(PROBLEM DESCRIPTION)
When you reach the line containing "Open 绍兴迅敏康生物科技有限公司 in row 1 变更前" in the data below, begin returning lines exactly as written, and stop once the line containing "You are a computer-use agent. Image resolution: width=958" has been returned.

= Beginning of Section =

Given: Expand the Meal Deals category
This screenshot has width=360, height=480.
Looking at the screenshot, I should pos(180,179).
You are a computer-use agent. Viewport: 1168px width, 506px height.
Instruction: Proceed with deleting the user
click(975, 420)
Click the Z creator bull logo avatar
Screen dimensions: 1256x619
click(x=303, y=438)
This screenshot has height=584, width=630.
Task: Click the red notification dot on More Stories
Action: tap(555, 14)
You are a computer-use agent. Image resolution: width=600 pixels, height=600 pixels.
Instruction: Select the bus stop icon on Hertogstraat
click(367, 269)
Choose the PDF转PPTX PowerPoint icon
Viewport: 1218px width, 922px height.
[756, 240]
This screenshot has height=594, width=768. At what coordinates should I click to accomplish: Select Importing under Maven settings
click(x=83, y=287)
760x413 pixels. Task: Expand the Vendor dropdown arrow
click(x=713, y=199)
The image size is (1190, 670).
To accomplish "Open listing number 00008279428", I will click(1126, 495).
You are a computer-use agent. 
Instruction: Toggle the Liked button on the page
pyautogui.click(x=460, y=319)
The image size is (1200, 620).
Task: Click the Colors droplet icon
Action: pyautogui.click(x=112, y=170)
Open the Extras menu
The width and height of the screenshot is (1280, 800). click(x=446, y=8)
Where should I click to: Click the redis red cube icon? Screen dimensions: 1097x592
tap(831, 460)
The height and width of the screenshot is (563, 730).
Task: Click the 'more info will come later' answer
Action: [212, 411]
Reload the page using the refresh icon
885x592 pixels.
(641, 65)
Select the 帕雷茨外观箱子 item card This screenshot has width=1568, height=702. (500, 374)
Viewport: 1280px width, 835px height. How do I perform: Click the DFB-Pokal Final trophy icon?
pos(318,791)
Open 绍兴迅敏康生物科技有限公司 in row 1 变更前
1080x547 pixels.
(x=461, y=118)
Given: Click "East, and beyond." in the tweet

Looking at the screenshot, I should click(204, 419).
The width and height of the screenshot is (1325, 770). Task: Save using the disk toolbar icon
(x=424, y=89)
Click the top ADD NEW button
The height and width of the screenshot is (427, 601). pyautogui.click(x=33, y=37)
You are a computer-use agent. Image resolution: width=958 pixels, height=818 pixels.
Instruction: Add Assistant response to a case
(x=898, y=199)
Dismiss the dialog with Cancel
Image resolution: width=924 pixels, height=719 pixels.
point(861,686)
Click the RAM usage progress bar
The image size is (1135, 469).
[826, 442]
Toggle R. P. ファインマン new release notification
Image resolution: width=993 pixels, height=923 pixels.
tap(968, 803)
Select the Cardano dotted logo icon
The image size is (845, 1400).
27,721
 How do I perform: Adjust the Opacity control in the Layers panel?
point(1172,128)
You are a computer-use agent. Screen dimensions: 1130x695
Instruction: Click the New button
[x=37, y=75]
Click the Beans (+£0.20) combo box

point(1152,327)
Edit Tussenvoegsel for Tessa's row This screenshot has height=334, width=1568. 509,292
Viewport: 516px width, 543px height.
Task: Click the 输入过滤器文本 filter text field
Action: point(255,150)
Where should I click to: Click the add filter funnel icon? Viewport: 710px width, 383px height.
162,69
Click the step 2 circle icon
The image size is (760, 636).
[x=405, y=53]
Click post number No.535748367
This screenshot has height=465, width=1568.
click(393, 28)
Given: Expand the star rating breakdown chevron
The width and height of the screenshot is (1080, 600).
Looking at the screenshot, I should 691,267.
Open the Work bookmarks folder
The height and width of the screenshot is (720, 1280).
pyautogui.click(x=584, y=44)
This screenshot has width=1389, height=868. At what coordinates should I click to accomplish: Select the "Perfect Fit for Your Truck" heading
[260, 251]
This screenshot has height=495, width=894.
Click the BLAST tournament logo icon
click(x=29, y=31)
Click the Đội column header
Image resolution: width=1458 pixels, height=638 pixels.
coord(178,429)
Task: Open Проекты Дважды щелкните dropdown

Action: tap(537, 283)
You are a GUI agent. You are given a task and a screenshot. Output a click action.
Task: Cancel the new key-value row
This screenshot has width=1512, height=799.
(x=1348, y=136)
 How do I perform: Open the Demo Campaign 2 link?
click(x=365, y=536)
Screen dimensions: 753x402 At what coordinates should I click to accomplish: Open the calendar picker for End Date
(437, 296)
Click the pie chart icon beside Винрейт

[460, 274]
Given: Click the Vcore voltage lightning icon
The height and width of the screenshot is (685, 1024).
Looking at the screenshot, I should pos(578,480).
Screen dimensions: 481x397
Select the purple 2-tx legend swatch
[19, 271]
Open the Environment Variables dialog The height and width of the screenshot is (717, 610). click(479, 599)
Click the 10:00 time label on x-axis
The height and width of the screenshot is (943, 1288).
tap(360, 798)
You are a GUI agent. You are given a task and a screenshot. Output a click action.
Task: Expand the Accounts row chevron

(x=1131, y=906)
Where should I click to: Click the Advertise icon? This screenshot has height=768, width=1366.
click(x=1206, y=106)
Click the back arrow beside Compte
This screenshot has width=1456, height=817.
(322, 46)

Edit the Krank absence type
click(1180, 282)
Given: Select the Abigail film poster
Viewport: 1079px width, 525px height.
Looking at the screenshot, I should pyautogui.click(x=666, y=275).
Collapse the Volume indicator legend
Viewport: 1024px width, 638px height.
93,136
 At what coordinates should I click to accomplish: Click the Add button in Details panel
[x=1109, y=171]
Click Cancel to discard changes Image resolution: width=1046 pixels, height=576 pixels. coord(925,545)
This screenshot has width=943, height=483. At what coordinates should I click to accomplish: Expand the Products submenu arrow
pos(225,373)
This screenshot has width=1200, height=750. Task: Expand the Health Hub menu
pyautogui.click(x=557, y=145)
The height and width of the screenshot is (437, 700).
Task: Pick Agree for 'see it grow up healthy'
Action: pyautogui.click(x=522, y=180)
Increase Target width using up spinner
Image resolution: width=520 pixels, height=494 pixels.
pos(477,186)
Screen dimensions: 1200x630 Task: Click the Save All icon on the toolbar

= End of Section =

(RESULT FOR THIS TASK)
Open 绍兴迅敏康生物科技有限公司 in row 1 变更前
1080x547 pixels.
(x=461, y=118)
Given: Click "East, and beyond." in the tweet

Looking at the screenshot, I should click(204, 419).
The width and height of the screenshot is (1325, 770). Task: Save using the disk toolbar icon
(x=424, y=89)
Click the top ADD NEW button
The height and width of the screenshot is (427, 601). pyautogui.click(x=33, y=37)
You are a computer-use agent. Image resolution: width=958 pixels, height=818 pixels.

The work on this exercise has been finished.